The dollar strengthened significantly overnight helped by a further decline in oil prices and hawkish Fed comments. EURUSD fell from a US session high of 1.5945 to 1.5758, while USDJPY traded up to a high of 107.45 from a low of 106.05. Oil traded lower by US$2.62/bbl to US$128.42 with little apparent justification. Equity markets rose despite disappointing earnings, while Treasury yields finished higher. Fed's Plosser was hawkish warning that the inflation-adjusted Fed funds rate was now negative. On rates he said that "We will need to reverse course - the exact timing depends on how the economy evolves, but I anticipate the reversal will need to be started sooner rather than later. And I believe it will likely need to begin before either the labor market or the financial markets have completely turned around." Many other regional Fed presidents have been hawkish recently, notably Fisher, Hoenig, Lacker and Stern contrasting with Fed Chairman Bernanke who has indicated increased concern over growth since the June FOMC meeting. Over this week, we expect the upside in EURUSD to be capped for now, with this week's Ifo business climate survey release on Thursday of heightened relevance to ECB rate expectations up ahead. We expect the survey to undershoot market expectations and such an outcome will weigh heavy on the pair. Ahead today, the Fed's Beige Book is due at 1800 GMT and is unlikely to show an improvement in key districts.

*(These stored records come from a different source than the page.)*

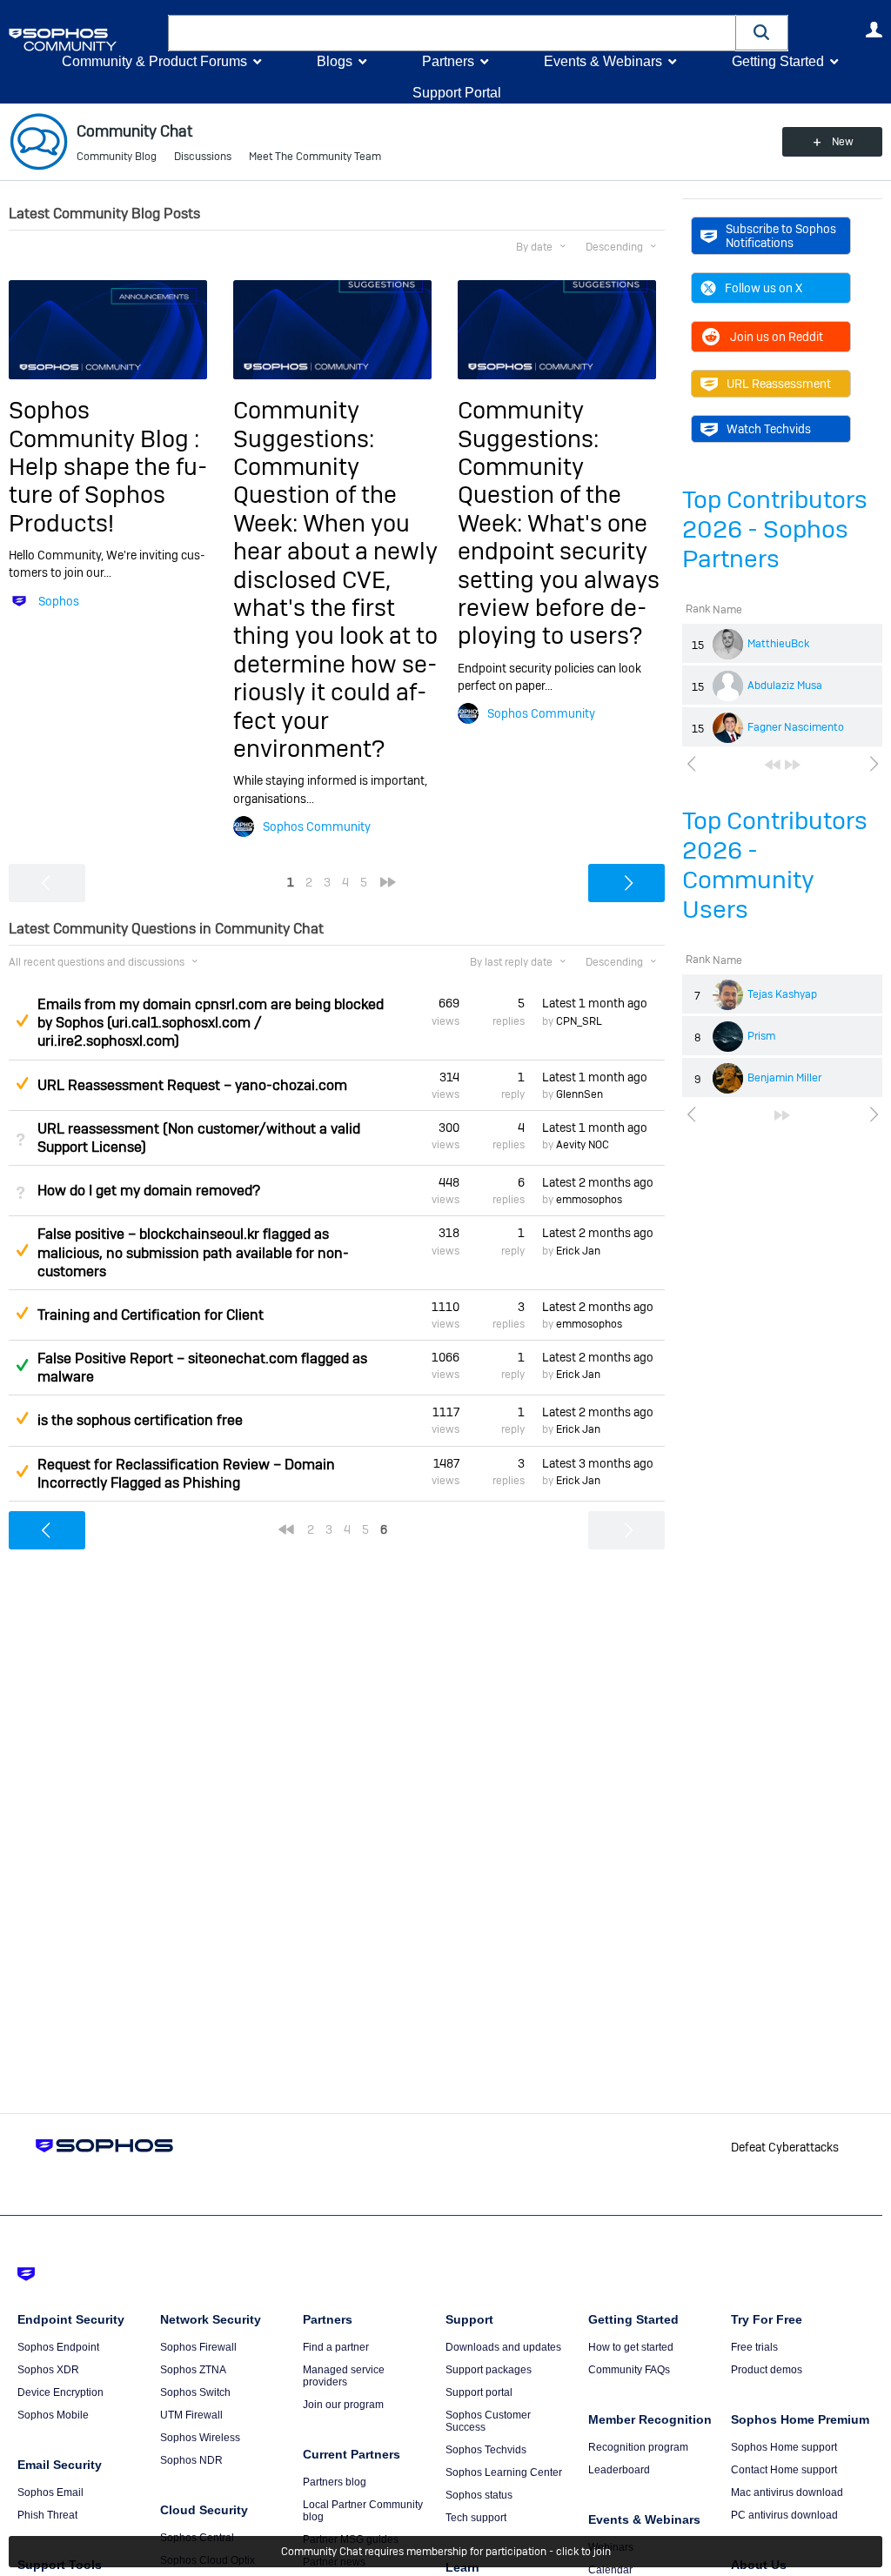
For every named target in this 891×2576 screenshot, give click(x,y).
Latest (594, 1003)
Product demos (766, 2370)
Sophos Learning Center (504, 2472)
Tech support (476, 2518)
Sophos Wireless (200, 2438)
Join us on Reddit (776, 337)
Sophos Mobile (53, 2415)
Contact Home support (784, 2470)
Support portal (479, 2392)
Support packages (489, 2370)
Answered (22, 1365)
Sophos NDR (191, 2460)
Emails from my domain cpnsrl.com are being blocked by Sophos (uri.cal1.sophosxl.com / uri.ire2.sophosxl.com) (210, 1022)
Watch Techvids (769, 429)
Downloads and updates (503, 2347)
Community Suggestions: (303, 424)
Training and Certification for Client (150, 1315)
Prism (761, 1036)
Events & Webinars (603, 61)
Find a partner (336, 2347)
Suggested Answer (22, 1020)
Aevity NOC (582, 1145)
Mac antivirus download (787, 2492)
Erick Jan (578, 1251)
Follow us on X (763, 288)
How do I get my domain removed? (148, 1190)
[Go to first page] (772, 764)
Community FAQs (629, 2370)
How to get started (630, 2347)
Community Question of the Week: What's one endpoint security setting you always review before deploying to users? (559, 551)
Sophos (58, 601)
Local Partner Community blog (363, 2511)
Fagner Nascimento (795, 727)
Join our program (343, 2405)
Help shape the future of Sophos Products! (108, 495)
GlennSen (579, 1094)
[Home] (85, 39)
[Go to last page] (792, 764)
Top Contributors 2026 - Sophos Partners (775, 529)
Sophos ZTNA (193, 2370)
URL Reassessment (779, 383)
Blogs (334, 61)
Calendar (610, 2570)
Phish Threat (47, 2515)
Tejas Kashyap (782, 994)
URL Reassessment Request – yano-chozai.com (192, 1085)
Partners (448, 61)
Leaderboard (619, 2470)
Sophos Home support (784, 2447)
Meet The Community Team (315, 157)
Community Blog (117, 157)
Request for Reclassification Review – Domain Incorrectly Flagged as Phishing (186, 1473)
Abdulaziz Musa (784, 686)
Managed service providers (344, 2376)
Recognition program (638, 2447)
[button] (762, 32)
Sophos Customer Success (488, 2421)
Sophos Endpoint (58, 2347)
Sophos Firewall (198, 2347)
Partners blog (334, 2482)
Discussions (202, 157)
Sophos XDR (48, 2370)
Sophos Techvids (486, 2450)
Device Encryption (60, 2392)
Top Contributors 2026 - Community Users (775, 865)
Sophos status (479, 2495)
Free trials (754, 2347)
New (843, 142)
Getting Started (778, 61)
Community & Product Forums (154, 61)
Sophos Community (317, 826)
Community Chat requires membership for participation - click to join (446, 2552)
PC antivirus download (784, 2515)
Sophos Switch (195, 2392)
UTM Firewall (191, 2415)
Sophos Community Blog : (104, 424)
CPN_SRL (579, 1021)
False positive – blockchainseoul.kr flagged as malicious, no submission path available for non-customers (193, 1252)
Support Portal (456, 92)
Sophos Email (50, 2492)
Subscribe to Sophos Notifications (781, 236)
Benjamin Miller (784, 1078)
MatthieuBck (778, 644)
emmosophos (589, 1200)
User (873, 29)
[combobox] (452, 33)
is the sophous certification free (140, 1420)
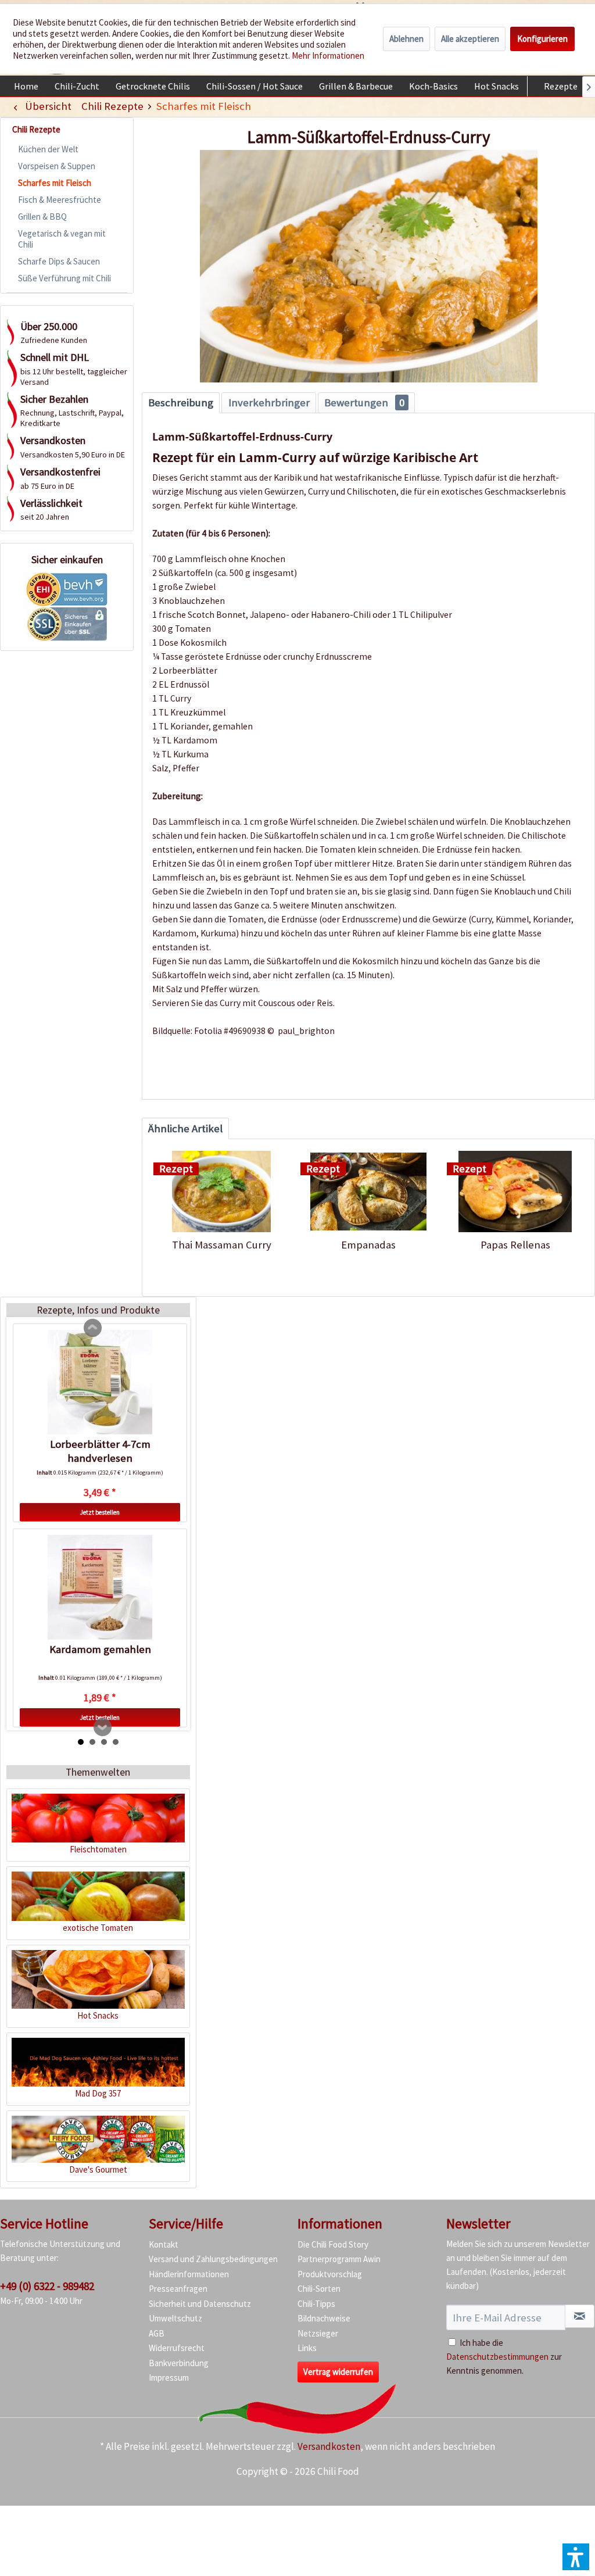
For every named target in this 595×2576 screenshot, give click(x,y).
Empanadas (368, 1244)
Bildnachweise (324, 2318)
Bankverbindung (179, 2363)
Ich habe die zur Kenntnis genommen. (504, 2356)
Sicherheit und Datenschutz (200, 2303)
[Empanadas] (368, 1191)
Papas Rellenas (515, 1244)
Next (103, 1727)
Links (307, 2347)
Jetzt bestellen (100, 1512)
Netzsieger (318, 2333)
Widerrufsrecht (177, 2347)
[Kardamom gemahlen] (100, 1587)
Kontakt (163, 2244)
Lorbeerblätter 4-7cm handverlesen (100, 1451)
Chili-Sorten (319, 2288)
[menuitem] (26, 86)
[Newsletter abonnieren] (579, 2316)
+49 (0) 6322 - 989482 (47, 2286)
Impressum (169, 2377)
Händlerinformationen (189, 2274)
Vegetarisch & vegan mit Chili (62, 239)
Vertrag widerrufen (338, 2371)
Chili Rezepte (36, 129)
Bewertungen (364, 402)
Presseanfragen (178, 2288)
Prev (93, 1328)
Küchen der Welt (48, 149)
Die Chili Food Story (333, 2244)
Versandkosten (329, 2446)
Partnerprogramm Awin (339, 2258)
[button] (575, 2556)
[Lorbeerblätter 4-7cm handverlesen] (100, 1382)
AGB (156, 2333)
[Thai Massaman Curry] (221, 1191)
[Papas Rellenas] (515, 1191)
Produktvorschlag (330, 2274)
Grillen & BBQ (42, 216)
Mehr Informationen (328, 55)
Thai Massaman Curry (221, 1244)
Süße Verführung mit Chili (64, 278)
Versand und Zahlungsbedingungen (213, 2258)
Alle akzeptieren (470, 38)
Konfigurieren (542, 38)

The yen has underperformed the Swiss franc since late May despite both currencies sharing similar risk aversion properties. We would attribute the underperformance to the yen acting as a beta on general Asian currency moves, with most of Asia underperforming due to concerns over excessively high inflation. Competitor currencies such as the KRW have weakened significantly and this in turn puts pressure on the yen to weaken owing to a deterioration in its relative competitiveness. Oil has also helped to undermine the yen, not only due to the negative terms of trade effects, but also via its effect on relative policy expectations. Put simply, the markets have rightly judged that the ECB is much more likely to lift rates in response to high oil prices. In turn if oil prices were to fall sharply, the ECB is more likely to cut rates significantly as well as inflation pressures ease. Japan's economy remains extraordinarily stable and the policy changes of the BoJ stem primarily from watching the international environment. There are a couple of positive news stories floating around. Finance Minister Nukaga has been touring the Middle Eastern region to promote Japan as an investment destination for sovereign wealth funds. This makes sense as Middle Eastern investors have been over exposed to the US dollar and need to diversify. Also, we frequently get asked for updates as to whether the government will allow tax exemptions on un-repatriated profits for FY2009. Japan has Y17.2 tn in un-repatriated profits and we estimate around a third would head home in the event that they were tax-exempted. However, any further discussion on this front would likely take place at year-end in preparation for the next fiscal year, which begins in April. Keeping this in mind, we continue to target USDJPY at 105 over 1 and 3 months.
Italian consumer confidence for July fell to 95.8, its lowest level in nearly 15 years, and down from 100 in June and disappointed consensus of 99.10. Major weakness was registered in the forward looking "Future Climate Sub Index", which fell to 88.4 from 97.6 in June, adding to concerns over deteriorating growth conditions in the Eurozone. We expect investors to shift their focus now to this week's German Ifo release, and any below consensus reading will weigh heavy on EUR. While the German economy acted as a counterweight to worsening conditions in the rest of the union, a weaker growth outlook will complicate the ECB's stance on monetary policy up ahead, especially in a scenario of decreasing inflation expectations. According to our own measures medium-term inflation expectations reached a multi-week low, a development which is also confirmed by ECB members. Overnight, ECB Executive Board member Bini Smaghi said that inflation expectations have started to decrease, and that a recovery in the Eurozone may take longer than forecasted by the central bank. However, he also outlined that the ECB's key rate at 4.25% is not exactly restrictive with inflation at 4%. Looking ahead we expect EURUSD to remain capped to the upside for now, with this week's Ifo business climate survey opening up downside risks.
The trade balance for June reached a new record surplus of CHF2.412 bn, up from CHF1.874 bn in May. Nevertheless export growth continued to weaken, and in real terms fell by 3.5% on the year. While such conditions should weigh on price pressures up ahead, the most recent reading on producer prices, released on July 21, was released above expectations, supporting concerns over price stability to be at risk. Our economists continue to expect the SNB to tighten rates at their next policy meeting. Going forward, we expect risk sentiment to remain the franc's key driver for now, and our risk index has reached the lowest level in more than six weeks. Under such conditions we expect the franc to remain capped to the upside.